• _REQUIRED ACTION_:
In the data, find the word "agent" and copy out every line that has it.
───── MATERIAL FOR THIS EXERCISE ─────
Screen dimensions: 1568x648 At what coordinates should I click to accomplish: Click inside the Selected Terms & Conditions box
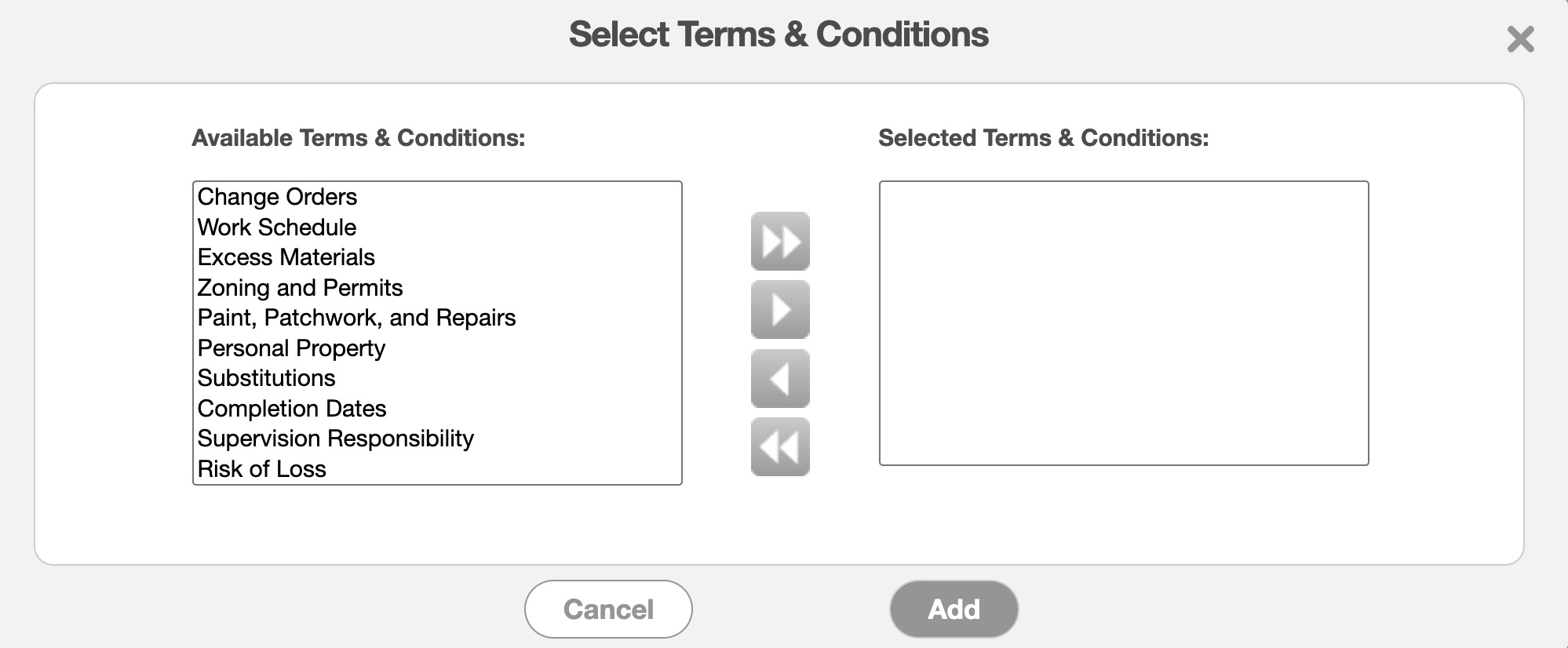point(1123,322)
─────
───── MATERIAL FOR THIS EXERCISE ─────
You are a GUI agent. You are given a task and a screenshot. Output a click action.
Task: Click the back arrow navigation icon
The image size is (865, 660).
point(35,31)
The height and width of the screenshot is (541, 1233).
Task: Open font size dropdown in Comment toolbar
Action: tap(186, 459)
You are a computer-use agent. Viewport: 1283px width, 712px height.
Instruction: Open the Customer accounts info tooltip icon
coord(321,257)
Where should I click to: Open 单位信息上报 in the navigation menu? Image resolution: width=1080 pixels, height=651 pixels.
─────
• _RESPONSE TO THE TASK_:
You are a GUI agent. You are given a task and a screenshot. Output a click action.
You are a computer-use agent. Viewport: 1283px width, 712px height.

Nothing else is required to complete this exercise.